Berawal dari masalah
kepemimpinan itu, perbedaan pemahaman di kalangan umat Islam berkembang ke
masalah teologi, fikih, dan tasawuf beserta institusinya (tarekat). Hingga
kini, perdebatan di kalangan umat Islam (termasuk di Indonesia) terus
berkembang dan tidak dapat ditemukan satu kesepakatan. Di antara kelompok besar
dalam Islam yang dapat diidentifikasi sebagai hasil dari perbedaan pemahaman di
kalangan umat Islam itu adalah:
- Syi’ah, Sunni dan Khawarij untuk bidang politik.
- Hanafiyyah, Malikiyyah, Syafi’iyyah dan Hanabilah untuk bidang hukum Islam.
- Khawarij, Murji’ah, Muktazilah, Maturidiyyah dan Asy’ariyyah untuk bidang teologi.
- Ghazalian dan Rusydian untuk bidang filsafat.
- Amali dan Falsafi untuk bidang tasawuf.
- Qadiriyah, Syadziliyah, Sattariyah, Naqsabandiyah untuk bidang tarekat.
Munculnya perbedaan ini
dapat dimaklumi, karena wahyu itu datang dari Allah sehingga pesannya
sangat universal. Lantas para pemeluknya dalam memahami pesan itu
menggunakan penafsiran sesuai dengan bahasa dan budaya mereka dalam
kapasitasnya sebagai manusia. Kebenaran
agama bisa saja diklaim sebagai kebenaran yang suci dan absolut, namun kualitas
dan pengalaman keberagamaan manusia tetap dalam ranah relatif dan selalu
berubah-ubah. Meskipun relatif, tetapi pengalaman keberagamaan itu selalu
melibatkan sikap emosional. Tanpa emosi dan keyakinan tidak akan ada
keberagamaan.
Maka, keyakinan keagamaan
-secara metodologis- harus dibedakan dari agama itu sendiri. Agama sangat universal,
sementara keyakinan keagamaan bersifat particular. Begitu juga dengan Kitab
suci, pesannya sangat universal, berlaku secara seragam bagi umat penganutnya
di seluruh penjuru dunia. Tetapi, pada waktu agama itu harus menjadi
operasional dalam kehidupan manusia, teks suci tersebut tidak dapat begitu saja
digunakan dalam kehidupan yang nyata. Supaya operasional, maka ajaran dalam
teks suci tersebut harus diinterpretasikan makna-maknanya supaya dapat dipahami
oleh para pemeluknya, untuk kemudian dijadikan sebagai pedoman bagi
kehidupannya.
Dalam upaya
menginterpretasikan makna ajaran-ajaran yang ada dalam teks suci tersebut, para
pemeluk agama yang bersangkutan menggunakan kebudayaan mereka sebagai acuan.

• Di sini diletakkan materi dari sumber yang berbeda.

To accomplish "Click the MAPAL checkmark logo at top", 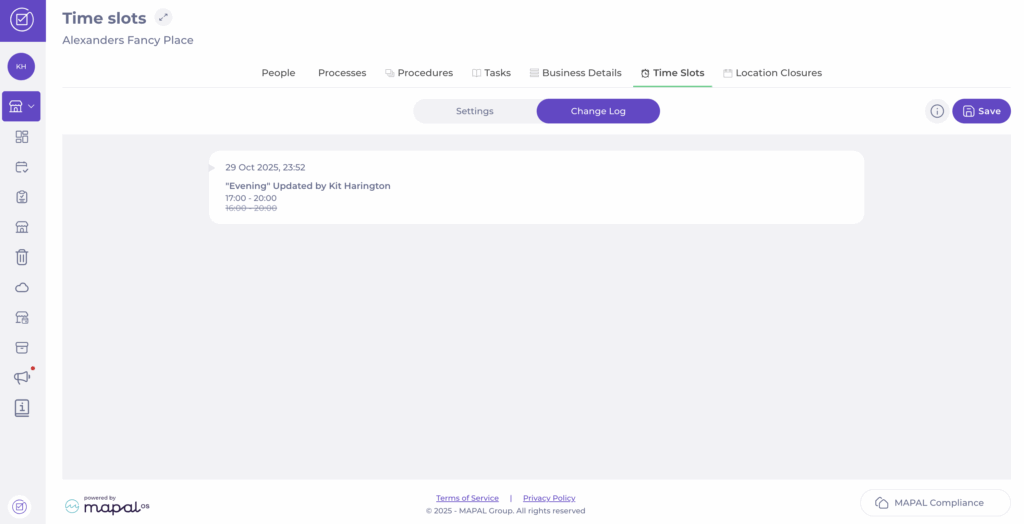I will (21, 19).
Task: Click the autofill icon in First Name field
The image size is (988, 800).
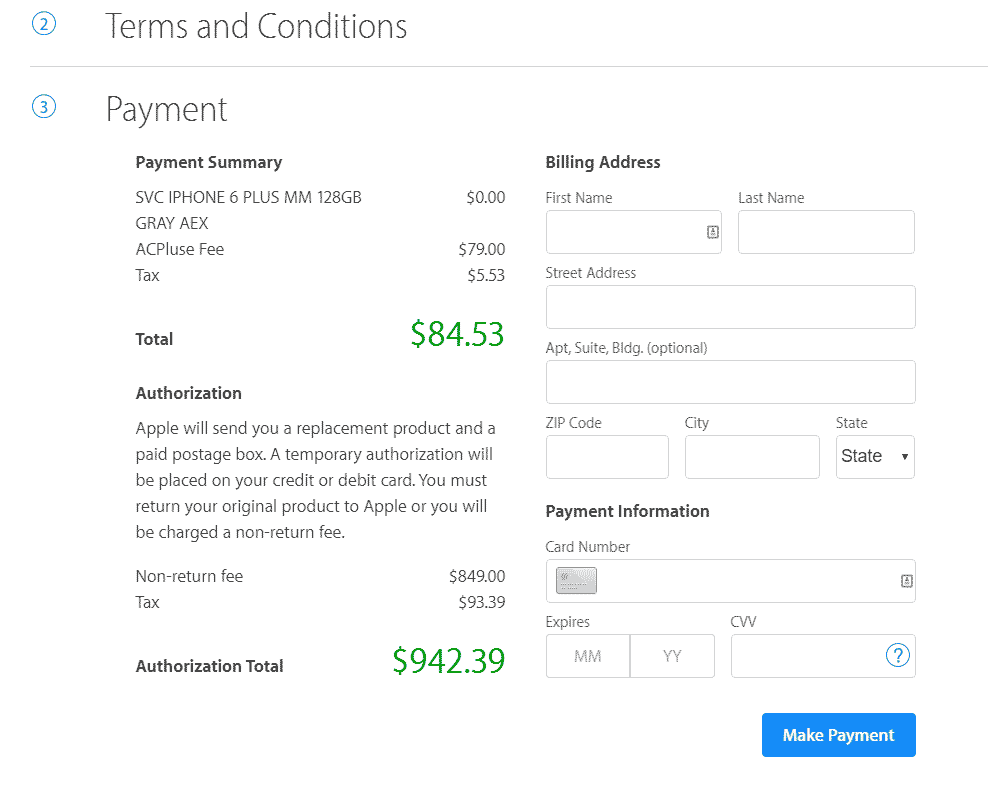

Sadar atau tidak, hasil interpretasi mereka itu menjadi bagian dari
sistem-sistem pengetahuan dan keyakinan di tempat mereka menjalani kehidupan. Hasil-hasil
interpretasi itu kemudian menjadi pedoman yang sakral atau suci bagi
kehidupannya. Dengan kata lain, hasil interpretasi itu kemudian menjadi model kebudayaannya
atau menjadi bagian dari kebudayaan yang telah mereka ciptakan.